I've worked as a VC so I know what VCs want; I've built custom models for hundreds of companies so I know what entrepreneurs need; I've worked to distill all of that into models that can provide people what they need.

I also recognize that you, the user of a financial model, may want to make changes or do some things differently in their models. All of my models are completely unlocked - all cells, sheets, and formulas can be completely edited - and they are extensively noted, so that you can use, understand, and modify the model to fit your needs.

Already have a model? No problem.

I've built the Bring Your Own Model functionality to help use Foresight's models with other models. The financial core of the base models - consolidated financial statements, operating costs, cash forecast, summary, and key reports - is separated from the revenue and cost forecasts so that you can bring or build your own revenue forecasts, hiring plans, and operating budgets into the model with a minimum of integration effort.

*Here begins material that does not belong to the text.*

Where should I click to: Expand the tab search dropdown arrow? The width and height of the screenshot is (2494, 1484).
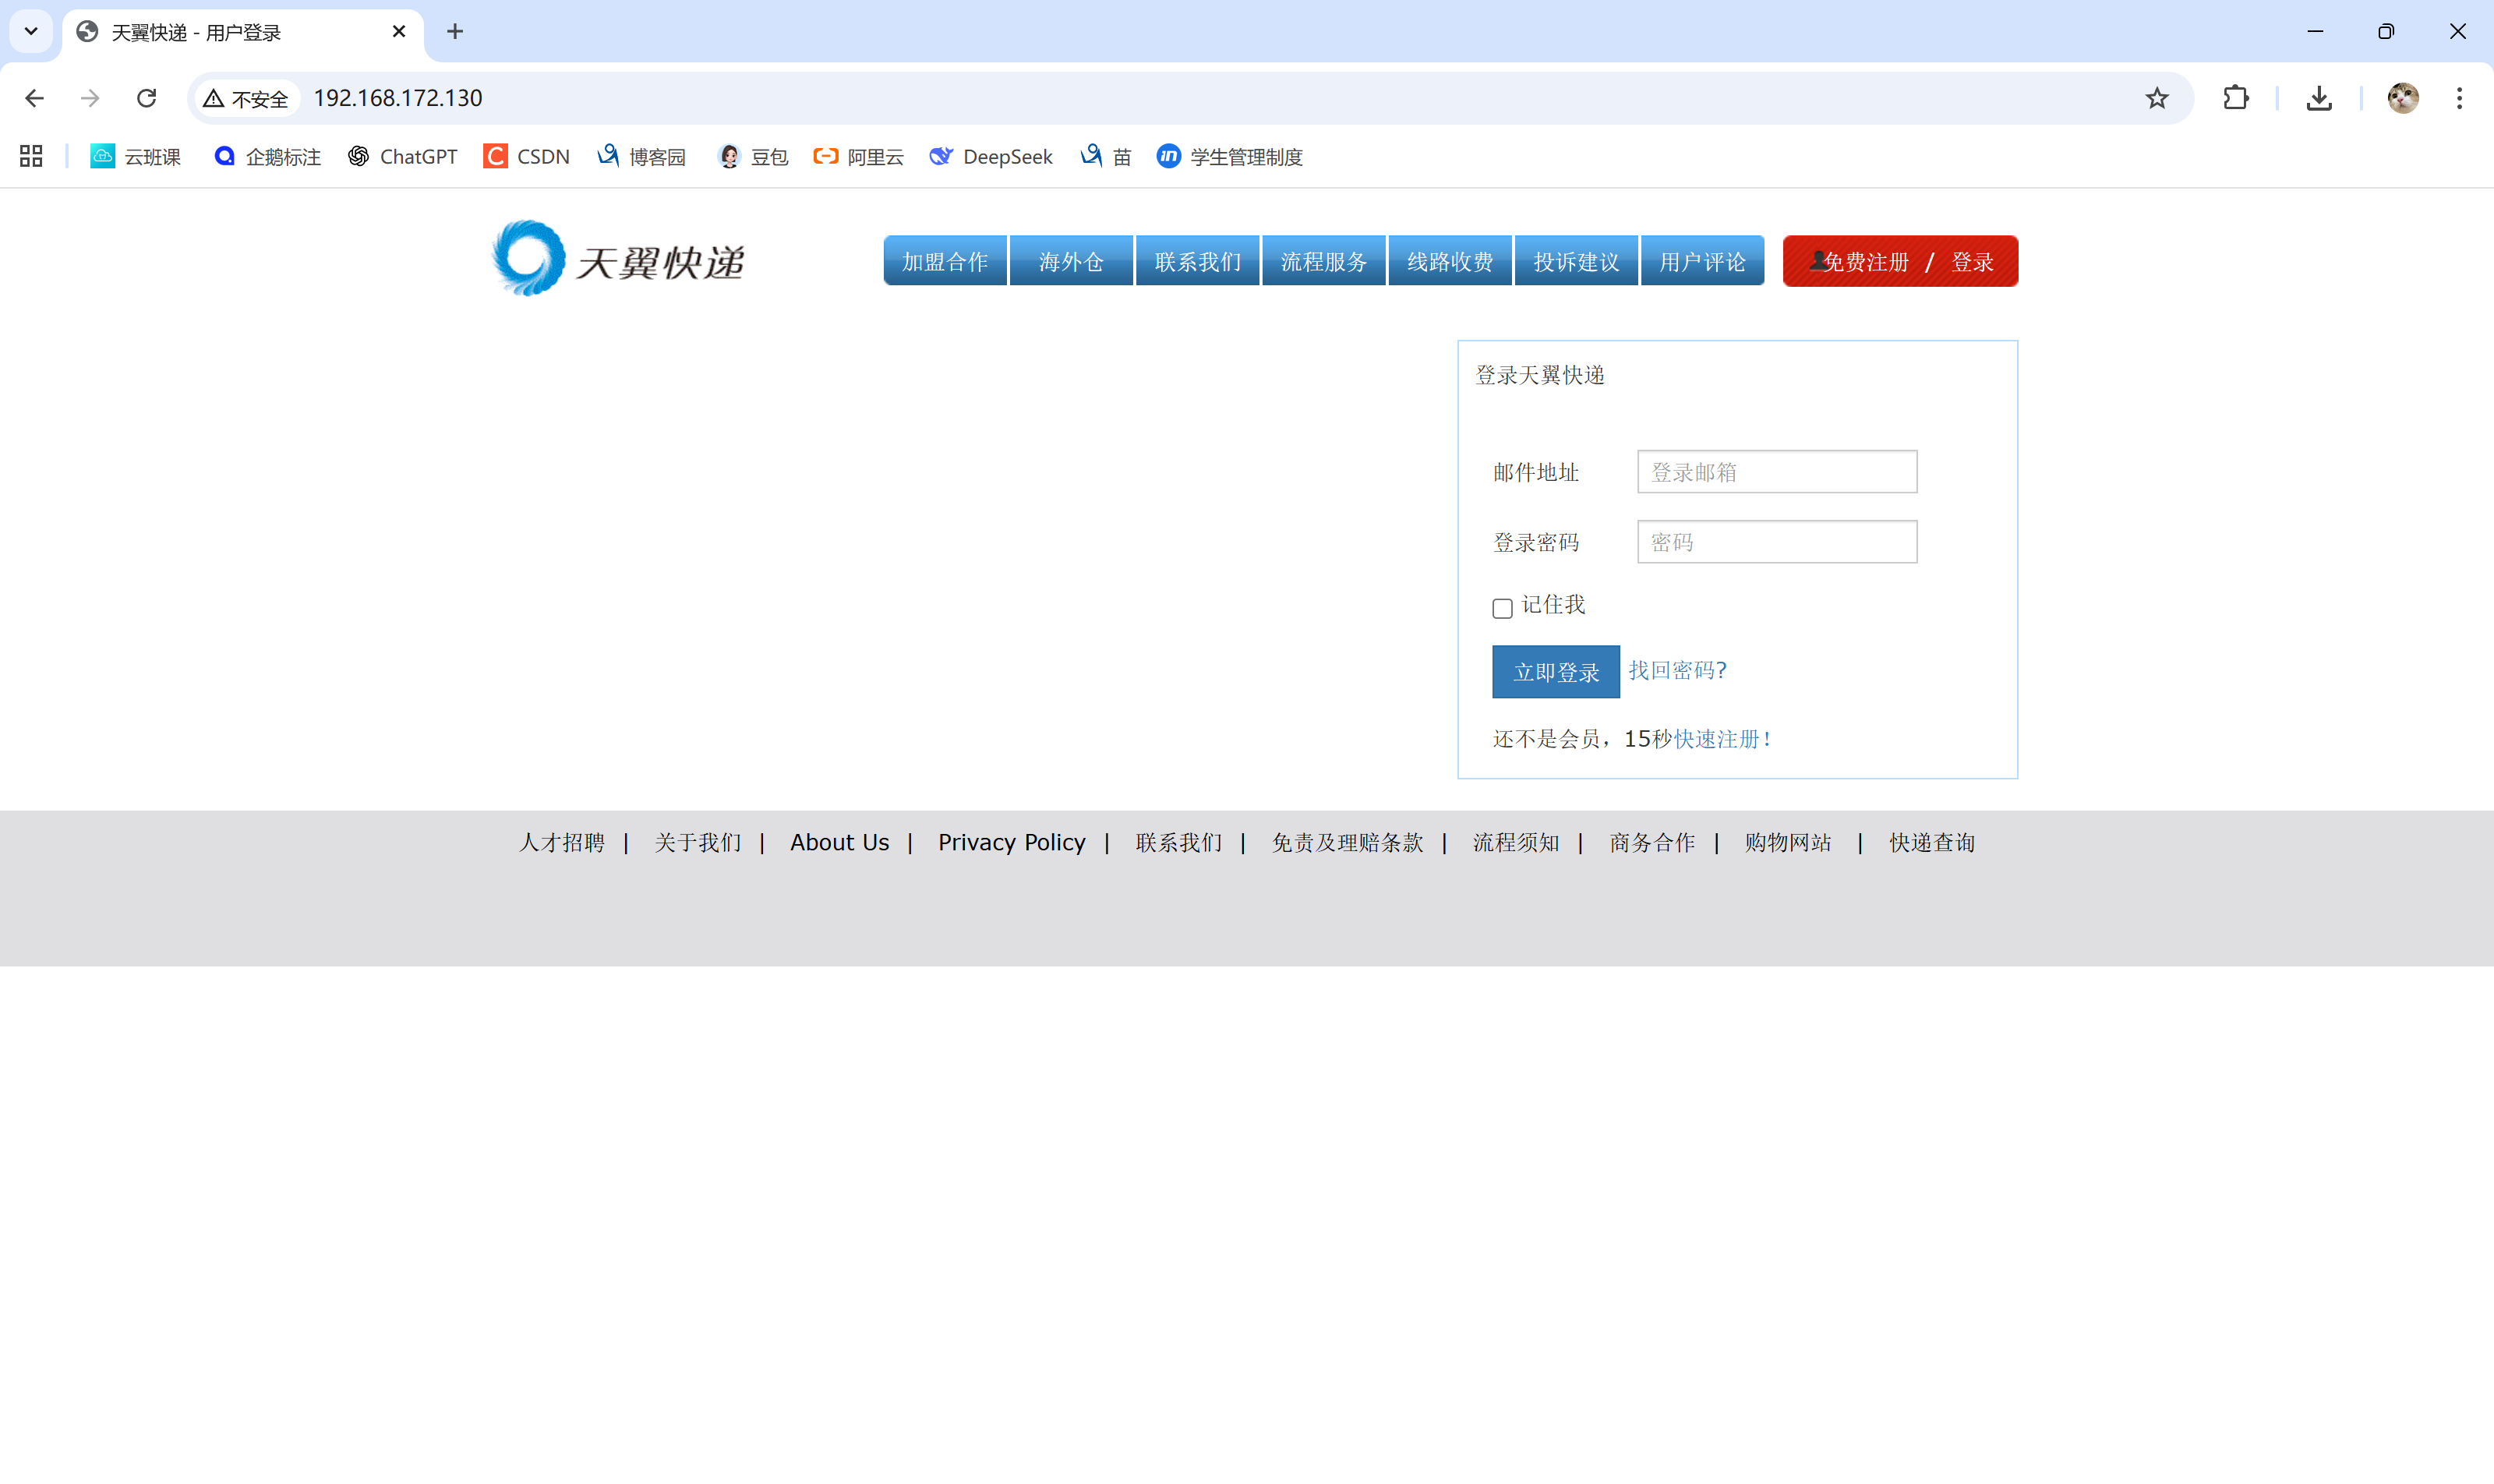click(x=31, y=31)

What does that mean? Let's say you already have a revenue forecast you like, whether you built it or you're using a non-Foresight template. And let's say you like the revenue forecast, but don't think it does cash forecasting, or funding forecasts, or the cap table, or LTV, CAC, or other metrics reporting as well as Foresight. That's fine: simply duplicate the revenue forecast sheets from the non-Foresight model into a Foresight model, use your existing model for the revenue forecast, and link it into the financial core through the `Forecast` sheet. You can still fully use all the financial components of the Standard Model, but you don't have to use my revenue forecast. And the integration will take minutes, not hours, because you won't have to hunt and find where to link the models together: the functionality makes it easy to do and keep clean and consistent.

The problem with financial model templates has always been that they do some things you need, but not everything, and it can be incredibly hard to modify them to do what you want. One of the reasons for that is because modeling the revenues for a business - the sales methodologies, the growth engine, what is sold and how it's sold, etc. - can be incredibly specific to each business, and it's very hard to build a model that can work for a wide variety of businesses. I've worked to build a common growth and revenue structure that works for a wide variety of businesses, but having worked with thousands of businesses, I know that it's simply not possible to do everything.

That's why I've worked to build a modular model - a standardized financial core with an easy methodology to integrate with any revenue forecast - to help solve the problem with financial model templates, and to make it as easy as possible for you to use a template and minimize the amount of time you have to spend to make it work for you.